Output each record in full, exactly as it stands.
··· STORED DATA
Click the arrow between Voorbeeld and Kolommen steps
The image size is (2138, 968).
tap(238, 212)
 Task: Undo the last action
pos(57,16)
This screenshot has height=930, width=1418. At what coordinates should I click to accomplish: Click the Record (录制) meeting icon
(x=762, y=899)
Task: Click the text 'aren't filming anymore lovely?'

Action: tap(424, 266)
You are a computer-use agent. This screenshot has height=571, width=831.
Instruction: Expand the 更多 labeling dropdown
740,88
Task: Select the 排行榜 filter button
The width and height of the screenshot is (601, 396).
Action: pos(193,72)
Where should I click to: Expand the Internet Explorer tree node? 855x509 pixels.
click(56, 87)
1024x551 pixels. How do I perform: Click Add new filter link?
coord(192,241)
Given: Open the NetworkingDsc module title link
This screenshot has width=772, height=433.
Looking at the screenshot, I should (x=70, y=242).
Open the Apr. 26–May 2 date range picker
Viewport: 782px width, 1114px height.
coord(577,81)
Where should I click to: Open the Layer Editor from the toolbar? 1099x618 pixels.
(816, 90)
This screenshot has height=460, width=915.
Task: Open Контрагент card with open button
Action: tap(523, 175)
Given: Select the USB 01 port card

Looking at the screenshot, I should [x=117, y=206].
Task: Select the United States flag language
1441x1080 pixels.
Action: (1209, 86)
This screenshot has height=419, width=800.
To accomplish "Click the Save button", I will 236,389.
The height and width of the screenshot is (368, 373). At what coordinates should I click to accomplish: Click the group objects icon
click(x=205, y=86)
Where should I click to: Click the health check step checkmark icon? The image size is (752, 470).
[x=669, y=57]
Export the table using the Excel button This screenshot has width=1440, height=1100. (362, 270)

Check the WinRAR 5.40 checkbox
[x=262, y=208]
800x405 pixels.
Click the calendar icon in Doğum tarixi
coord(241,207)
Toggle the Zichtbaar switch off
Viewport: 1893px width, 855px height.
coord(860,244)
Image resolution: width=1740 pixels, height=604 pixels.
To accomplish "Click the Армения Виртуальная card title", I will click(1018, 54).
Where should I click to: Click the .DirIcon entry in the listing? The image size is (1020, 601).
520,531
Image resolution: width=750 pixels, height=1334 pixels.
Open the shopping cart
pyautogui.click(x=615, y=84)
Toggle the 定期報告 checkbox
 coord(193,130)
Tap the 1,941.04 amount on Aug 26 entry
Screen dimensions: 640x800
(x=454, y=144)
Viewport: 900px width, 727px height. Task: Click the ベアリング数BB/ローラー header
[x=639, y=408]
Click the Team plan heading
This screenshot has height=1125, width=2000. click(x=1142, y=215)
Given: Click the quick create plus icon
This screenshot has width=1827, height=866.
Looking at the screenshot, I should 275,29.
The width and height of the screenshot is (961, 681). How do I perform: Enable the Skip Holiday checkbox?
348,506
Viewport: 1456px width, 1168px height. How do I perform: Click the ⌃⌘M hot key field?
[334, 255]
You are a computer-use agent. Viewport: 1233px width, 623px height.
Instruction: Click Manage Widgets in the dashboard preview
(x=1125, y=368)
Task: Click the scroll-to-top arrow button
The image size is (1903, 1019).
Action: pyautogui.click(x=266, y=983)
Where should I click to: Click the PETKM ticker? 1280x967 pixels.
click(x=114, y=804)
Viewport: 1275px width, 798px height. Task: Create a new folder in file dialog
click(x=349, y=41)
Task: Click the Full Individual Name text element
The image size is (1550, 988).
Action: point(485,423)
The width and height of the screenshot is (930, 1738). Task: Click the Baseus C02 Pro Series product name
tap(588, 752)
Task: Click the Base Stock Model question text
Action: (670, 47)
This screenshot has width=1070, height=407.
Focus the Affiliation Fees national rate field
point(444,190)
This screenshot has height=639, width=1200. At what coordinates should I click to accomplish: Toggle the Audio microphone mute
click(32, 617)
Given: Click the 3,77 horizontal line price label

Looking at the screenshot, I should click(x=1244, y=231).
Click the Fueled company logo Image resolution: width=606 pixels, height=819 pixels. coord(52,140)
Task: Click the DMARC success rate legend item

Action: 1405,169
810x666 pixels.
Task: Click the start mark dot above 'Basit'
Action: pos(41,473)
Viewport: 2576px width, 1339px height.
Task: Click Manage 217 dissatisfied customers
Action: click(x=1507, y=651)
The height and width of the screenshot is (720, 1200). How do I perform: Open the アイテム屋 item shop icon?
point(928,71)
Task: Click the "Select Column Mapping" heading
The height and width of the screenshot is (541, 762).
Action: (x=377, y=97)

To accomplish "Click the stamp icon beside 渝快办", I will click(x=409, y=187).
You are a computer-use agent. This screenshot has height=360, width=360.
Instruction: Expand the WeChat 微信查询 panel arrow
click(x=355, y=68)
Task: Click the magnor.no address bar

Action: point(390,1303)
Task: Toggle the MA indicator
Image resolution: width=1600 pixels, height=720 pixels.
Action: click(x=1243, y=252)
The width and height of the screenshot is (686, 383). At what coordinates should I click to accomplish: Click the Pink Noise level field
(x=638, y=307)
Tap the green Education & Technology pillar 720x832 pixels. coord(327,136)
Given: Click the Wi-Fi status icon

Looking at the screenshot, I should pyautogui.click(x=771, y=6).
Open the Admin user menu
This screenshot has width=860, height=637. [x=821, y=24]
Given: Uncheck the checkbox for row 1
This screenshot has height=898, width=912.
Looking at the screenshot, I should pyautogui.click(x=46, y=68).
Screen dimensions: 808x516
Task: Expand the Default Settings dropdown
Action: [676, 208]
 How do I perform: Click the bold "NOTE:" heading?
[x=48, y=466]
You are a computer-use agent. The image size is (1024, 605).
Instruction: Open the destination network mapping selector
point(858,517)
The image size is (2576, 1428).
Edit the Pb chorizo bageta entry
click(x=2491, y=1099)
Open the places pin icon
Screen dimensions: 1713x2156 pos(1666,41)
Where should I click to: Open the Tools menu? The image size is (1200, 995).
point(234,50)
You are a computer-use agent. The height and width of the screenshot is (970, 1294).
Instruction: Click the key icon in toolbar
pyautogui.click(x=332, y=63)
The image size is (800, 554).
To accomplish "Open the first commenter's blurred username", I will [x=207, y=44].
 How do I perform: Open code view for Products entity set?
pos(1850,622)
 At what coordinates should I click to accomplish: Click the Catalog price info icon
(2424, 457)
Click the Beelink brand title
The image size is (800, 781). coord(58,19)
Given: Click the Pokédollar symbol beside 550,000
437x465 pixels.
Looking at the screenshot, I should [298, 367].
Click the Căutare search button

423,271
······
- [FINISHED EXERCISE]
Click the arrow between Voorbeeld and Kolommen steps
The image size is (2138, 968).
tap(238, 212)
 Task: Undo the last action
pos(57,16)
This screenshot has height=930, width=1418. At what coordinates should I click to accomplish: Click the Record (录制) meeting icon
(x=762, y=899)
Task: Click the text 'aren't filming anymore lovely?'

Action: tap(424, 266)
You are a computer-use agent. This screenshot has height=571, width=831.
Instruction: Expand the 更多 labeling dropdown
740,88
Task: Select the 排行榜 filter button
The width and height of the screenshot is (601, 396).
Action: pos(193,72)
Where should I click to: Expand the Internet Explorer tree node? 855x509 pixels.
click(56, 87)
1024x551 pixels. How do I perform: Click Add new filter link?
coord(192,241)
Given: Open the NetworkingDsc module title link
This screenshot has width=772, height=433.
Looking at the screenshot, I should (x=70, y=242).
Open the Apr. 26–May 2 date range picker
Viewport: 782px width, 1114px height.
coord(577,81)
Where should I click to: Open the Layer Editor from the toolbar? 1099x618 pixels.
(816, 90)
This screenshot has height=460, width=915.
Task: Open Контрагент card with open button
Action: tap(523, 175)
Given: Select the USB 01 port card

Looking at the screenshot, I should [x=117, y=206].
Task: Select the United States flag language
1441x1080 pixels.
Action: (1209, 86)
This screenshot has height=419, width=800.
To accomplish "Click the Save button", I will 236,389.
The height and width of the screenshot is (368, 373). At what coordinates should I click to accomplish: Click the group objects icon
click(x=205, y=86)
Where should I click to: Click the health check step checkmark icon? The image size is (752, 470).
[x=669, y=57]
Export the table using the Excel button This screenshot has width=1440, height=1100. (362, 270)

Check the WinRAR 5.40 checkbox
[x=262, y=208]
800x405 pixels.
Click the calendar icon in Doğum tarixi
coord(241,207)
Toggle the Zichtbaar switch off
Viewport: 1893px width, 855px height.
coord(860,244)
Image resolution: width=1740 pixels, height=604 pixels.
To accomplish "Click the Армения Виртуальная card title", I will click(1018, 54).
Where should I click to: Click the .DirIcon entry in the listing? The image size is (1020, 601).
520,531
Image resolution: width=750 pixels, height=1334 pixels.
Open the shopping cart
pyautogui.click(x=615, y=84)
Toggle the 定期報告 checkbox
 coord(193,130)
Tap the 1,941.04 amount on Aug 26 entry
Screen dimensions: 640x800
(x=454, y=144)
Viewport: 900px width, 727px height. Task: Click the ベアリング数BB/ローラー header
[x=639, y=408]
Click the Team plan heading
This screenshot has height=1125, width=2000. click(x=1142, y=215)
Given: Click the quick create plus icon
This screenshot has width=1827, height=866.
Looking at the screenshot, I should 275,29.
The width and height of the screenshot is (961, 681). How do I perform: Enable the Skip Holiday checkbox?
348,506
Viewport: 1456px width, 1168px height. How do I perform: Click the ⌃⌘M hot key field?
[334, 255]
You are a computer-use agent. Viewport: 1233px width, 623px height.
Instruction: Click Manage Widgets in the dashboard preview
(x=1125, y=368)
Task: Click the scroll-to-top arrow button
The image size is (1903, 1019).
Action: pyautogui.click(x=266, y=983)
Where should I click to: Click the PETKM ticker? 1280x967 pixels.
click(x=114, y=804)
Viewport: 1275px width, 798px height. Task: Create a new folder in file dialog
click(x=349, y=41)
Task: Click the Full Individual Name text element
The image size is (1550, 988).
Action: point(485,423)
The width and height of the screenshot is (930, 1738). Task: Click the Baseus C02 Pro Series product name
tap(588, 752)
Task: Click the Base Stock Model question text
Action: (670, 47)
This screenshot has width=1070, height=407.
Focus the Affiliation Fees national rate field
point(444,190)
This screenshot has height=639, width=1200. At what coordinates should I click to accomplish: Toggle the Audio microphone mute
click(32, 617)
Given: Click the 3,77 horizontal line price label

Looking at the screenshot, I should click(x=1244, y=231).
Click the Fueled company logo Image resolution: width=606 pixels, height=819 pixels. coord(52,140)
Task: Click the DMARC success rate legend item

Action: 1405,169
810x666 pixels.
Task: Click the start mark dot above 'Basit'
Action: pos(41,473)
Viewport: 2576px width, 1339px height.
Task: Click Manage 217 dissatisfied customers
Action: click(x=1507, y=651)
The height and width of the screenshot is (720, 1200). How do I perform: Open the アイテム屋 item shop icon?
point(928,71)
Task: Click the "Select Column Mapping" heading
The height and width of the screenshot is (541, 762).
Action: (x=377, y=97)

To accomplish "Click the stamp icon beside 渝快办", I will click(x=409, y=187).
You are a computer-use agent. This screenshot has height=360, width=360.
Instruction: Expand the WeChat 微信查询 panel arrow
click(x=355, y=68)
Task: Click the magnor.no address bar

Action: point(390,1303)
Task: Toggle the MA indicator
Image resolution: width=1600 pixels, height=720 pixels.
Action: click(x=1243, y=252)
The width and height of the screenshot is (686, 383). At what coordinates should I click to accomplish: Click the Pink Noise level field
(x=638, y=307)
Tap the green Education & Technology pillar 720x832 pixels. coord(327,136)
Given: Click the Wi-Fi status icon

Looking at the screenshot, I should pyautogui.click(x=771, y=6).
Open the Admin user menu
This screenshot has width=860, height=637. [x=821, y=24]
Given: Uncheck the checkbox for row 1
This screenshot has height=898, width=912.
Looking at the screenshot, I should pyautogui.click(x=46, y=68).
Screen dimensions: 808x516
Task: Expand the Default Settings dropdown
Action: [676, 208]
 How do I perform: Click the bold "NOTE:" heading?
[x=48, y=466]
You are a computer-use agent. The image size is (1024, 605).
Instruction: Open the destination network mapping selector
point(858,517)
The image size is (2576, 1428).
Edit the Pb chorizo bageta entry
click(x=2491, y=1099)
Open the places pin icon
Screen dimensions: 1713x2156 pos(1666,41)
Where should I click to: Open the Tools menu? The image size is (1200, 995).
point(234,50)
You are a computer-use agent. The height and width of the screenshot is (970, 1294).
Instruction: Click the key icon in toolbar
pyautogui.click(x=332, y=63)
The image size is (800, 554).
To accomplish "Open the first commenter's blurred username", I will [x=207, y=44].
 How do I perform: Open code view for Products entity set?
pos(1850,622)
 At what coordinates should I click to accomplish: Click the Catalog price info icon
(2424, 457)
Click the Beelink brand title
The image size is (800, 781). coord(58,19)
Given: Click the Pokédollar symbol beside 550,000
437x465 pixels.
Looking at the screenshot, I should [298, 367].
Click the Căutare search button

423,271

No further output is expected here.